A diff is a description of the changes between two versions of a file. When you run git diff or look at a pull request, you see added lines in green (prefixed with +) and removed lines in red (prefixed with -). This output is human-readable, but it is generated by an algorithm that solves a non-trivial problem: given two sequences of lines, find the smallest set of changes that transforms one into the other.
The Longest Common Subsequence Problem
At the core of most diff algorithms is the Longest Common Subsequence (LCS) problem. Given two sequences, find the longest subsequence of elements that appears in both in the same order (but not necessarily consecutively). The elements that appear in both sequences are the lines that did not change. The elements that appear only in the first sequence are deletions; elements only in the second are additions.

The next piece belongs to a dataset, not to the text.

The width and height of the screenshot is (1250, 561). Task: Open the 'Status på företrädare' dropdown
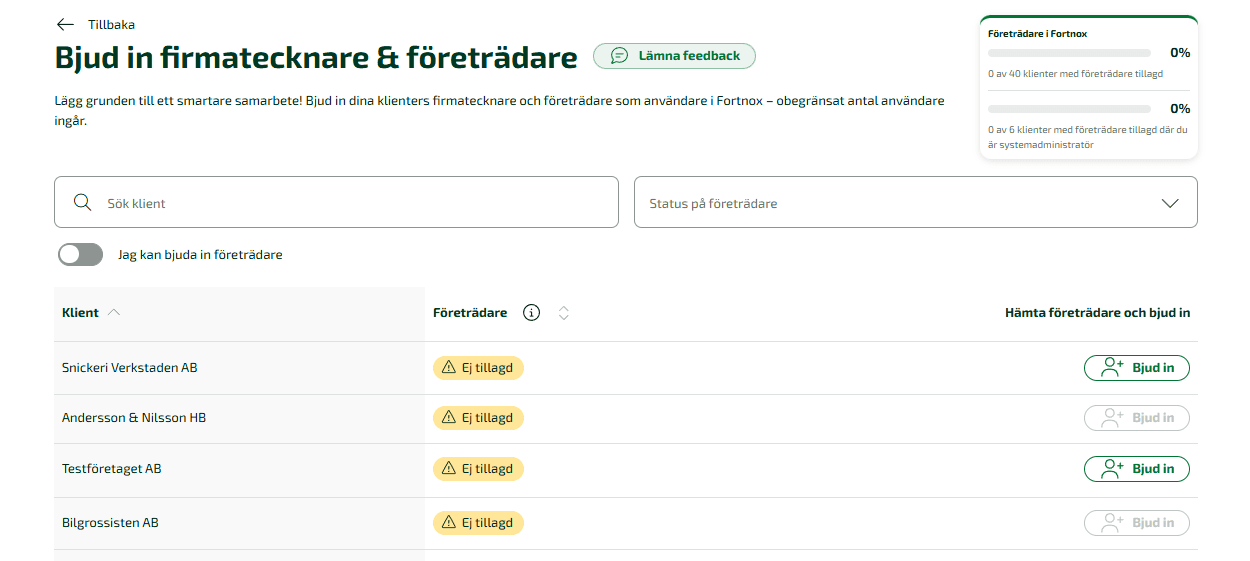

For files with thousands of lines, computing the exact LCS is expensive — the naive algorithm is O(n*m) in time and space. Practical diff tools use optimized algorithms. The Myers diff algorithm, used by git, runs in O(n+d) time where d is the number of differences, making it fast when files are similar (small d) even if they are long.
The Unified Diff Format
The output format you see from git diff is called unified diff format. It starts with --- (old file) and +++ (new file) headers. Then it shows one or more hunks — sections of the file where changes occur. Each hunk starts with a @@ line that shows the line number ranges in the old and new file, followed by context lines (no prefix), deleted lines (-), and added lines (+). By default, three lines of context are shown around each change.
Conflict Markers
When git cannot automatically merge two branches because both modify the same region of a file, it inserts conflict markers. <<<<<<< HEAD shows the start of your changes, ======= separates them from the incoming changes, and >>>>>>> branch-name marks the end. Everything between the markers is the content of both versions, and you must edit the file to resolve the conflict by keeping the correct content and removing the markers.
Word-Level and Character-Level Diffs
Standard git diffs operate at the line level — an entire line is marked as changed even if only one word within it was modified. For prose documents or long lines, this can make changes hard to read. git diff --word-diff computes the diff at the word level, highlighting which words changed within a line. Many code review tools go further and highlight the specific characters that changed within a modified line, which is the most precise way to review small edits.